See Alden-Landis 58-/4 & 58-/3 & 530/7 and Medina BHA 427-428 for similar undated impressions.

Catalogue Note

First printing of three of the four key documents bestowing on Spain sovereignty in the New World, including the three bulls of Pope Alexander VI, and the Codicil of Queen Isabella's will, by which Spain laid claim to exclusive possession of the whole of America and asserted her king's right to rule over the American Indians. It is printed in crown-approved style, and though it does not bear an imprint or colophon, a study of the typography and woodcut initials, done by Richard Boulind for the bookseller H.P. Kraus (included with this lot), shows it was printed in the early 1590s by the Madrid firm of Pedro Madrigal.

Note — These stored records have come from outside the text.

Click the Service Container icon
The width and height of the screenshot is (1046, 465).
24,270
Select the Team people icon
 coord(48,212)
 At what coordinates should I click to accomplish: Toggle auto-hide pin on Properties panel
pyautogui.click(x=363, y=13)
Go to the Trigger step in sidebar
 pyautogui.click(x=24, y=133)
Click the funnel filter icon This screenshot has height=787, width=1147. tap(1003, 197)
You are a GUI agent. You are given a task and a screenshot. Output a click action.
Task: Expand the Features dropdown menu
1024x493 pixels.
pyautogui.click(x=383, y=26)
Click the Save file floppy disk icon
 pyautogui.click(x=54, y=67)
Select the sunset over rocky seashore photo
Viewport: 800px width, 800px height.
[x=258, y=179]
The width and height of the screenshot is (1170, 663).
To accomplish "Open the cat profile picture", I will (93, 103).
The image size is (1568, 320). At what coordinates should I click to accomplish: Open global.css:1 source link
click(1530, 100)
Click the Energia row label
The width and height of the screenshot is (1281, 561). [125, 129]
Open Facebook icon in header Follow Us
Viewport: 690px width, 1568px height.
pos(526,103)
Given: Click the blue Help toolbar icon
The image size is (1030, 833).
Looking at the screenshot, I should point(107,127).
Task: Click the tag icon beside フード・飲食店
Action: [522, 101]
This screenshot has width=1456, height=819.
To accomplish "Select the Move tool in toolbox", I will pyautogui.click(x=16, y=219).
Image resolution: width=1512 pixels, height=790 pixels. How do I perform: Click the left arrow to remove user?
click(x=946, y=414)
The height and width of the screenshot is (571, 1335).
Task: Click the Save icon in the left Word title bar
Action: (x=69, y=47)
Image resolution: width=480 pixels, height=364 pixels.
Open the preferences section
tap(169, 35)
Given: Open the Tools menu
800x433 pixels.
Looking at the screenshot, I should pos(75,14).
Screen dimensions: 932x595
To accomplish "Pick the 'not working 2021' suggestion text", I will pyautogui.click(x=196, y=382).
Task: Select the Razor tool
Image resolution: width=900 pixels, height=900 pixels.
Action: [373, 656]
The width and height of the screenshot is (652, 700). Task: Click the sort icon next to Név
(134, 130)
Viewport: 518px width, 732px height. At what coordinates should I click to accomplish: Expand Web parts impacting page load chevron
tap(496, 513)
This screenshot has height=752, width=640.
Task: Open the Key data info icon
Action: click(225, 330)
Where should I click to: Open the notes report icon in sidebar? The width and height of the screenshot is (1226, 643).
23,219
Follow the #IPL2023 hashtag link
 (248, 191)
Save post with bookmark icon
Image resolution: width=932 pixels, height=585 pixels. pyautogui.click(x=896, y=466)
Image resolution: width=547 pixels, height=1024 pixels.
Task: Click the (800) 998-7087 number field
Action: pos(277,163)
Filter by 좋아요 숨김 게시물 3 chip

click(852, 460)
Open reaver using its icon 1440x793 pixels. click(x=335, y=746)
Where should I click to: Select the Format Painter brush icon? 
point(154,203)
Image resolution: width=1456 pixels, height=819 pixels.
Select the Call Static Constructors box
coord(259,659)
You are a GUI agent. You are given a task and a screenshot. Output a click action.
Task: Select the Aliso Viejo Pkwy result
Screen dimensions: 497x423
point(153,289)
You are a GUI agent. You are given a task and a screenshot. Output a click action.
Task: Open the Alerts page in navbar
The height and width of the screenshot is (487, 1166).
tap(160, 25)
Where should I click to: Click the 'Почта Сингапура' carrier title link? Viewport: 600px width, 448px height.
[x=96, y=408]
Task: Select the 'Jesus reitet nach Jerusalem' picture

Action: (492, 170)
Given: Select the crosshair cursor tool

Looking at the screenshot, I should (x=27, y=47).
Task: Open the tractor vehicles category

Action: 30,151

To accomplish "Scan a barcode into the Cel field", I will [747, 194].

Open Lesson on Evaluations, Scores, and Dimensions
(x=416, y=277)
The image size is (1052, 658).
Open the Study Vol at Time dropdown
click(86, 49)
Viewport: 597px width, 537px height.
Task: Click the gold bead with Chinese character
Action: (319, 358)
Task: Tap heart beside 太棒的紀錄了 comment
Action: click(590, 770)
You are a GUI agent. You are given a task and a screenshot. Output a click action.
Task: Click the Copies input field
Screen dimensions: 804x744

Pope Nicholas V had given the Portuguese, in 1454, the right of conquest along the route east to the Indies. At the request of King Ferdinand and Queen Isabella, Alexander VI issued his bull Inter caetera granting to Spain possession of all lands discovered and to be discovered by Columbus, excluding Portugal from these lands. A meridian of demarcation was established 100 leagues to the west of the Cape Verde Islands (later 370 leagues by the Treaty of Tordesillas), granting to Spain all to the east and to Portugal all to the west of that line. In this imprint it begins with the Inspeximus of Jaime de Conchillos, bishop of Catania [reg. 1509-1512]. This is the only one of the four documents to be printed prior to this impression.

The bull Eximiae devotionis grants to Spain all tithes and profits made in their New World possessions as long as the king agrees to provide for the Church and her priests in those regions. The famous codicil to Queen Isabella's will, made at Medina del Campo, 12 October 1504, concerns the treatment of the American Indians, and became part of Spanish law. The bull Dudum siquidem extends these grants and revokes prior grants made to Portugal. In this imprint it begins with the Inspeximus of Alfonso de Fonseca, archbishop of Toledo [reg. 1524-1534], dated 9 May 1530. Each of these three documents appear here for the first time in print.

The argument for the imprint given above is based on the use of italic type (with roman used only for the caption titles and the final paragraph of authentication), commonly used for official publications during Philip II's reign (earlier imprints used black letter for official publishing). The decorative initials were found in dated official publications of 1591 (Medina, BHA 331; Palau 58848) and in the 1594 edition of Rivadeneira's Vida del P. Ignacio de Loyola, both the productions of Madrigal in Madrid (fl. 1586-1594). His firm produced literary works, but also the proceedings of the Castilian Cortes, the laws of the guild of Mesta, and ordinances of the Inquisition.

Boulind suggests two reasons why these documents should appear at this time. Philip II's effort to increase royal revenue from the Indies by imposing taxes on the Indians and European settlers was justified by these documents. Also, Spanish explorers typically carried commissions and grants of powers to impress natives, establish prior legal claims, and upstage rival explorers from other countries and the present imprint could have been created for such use.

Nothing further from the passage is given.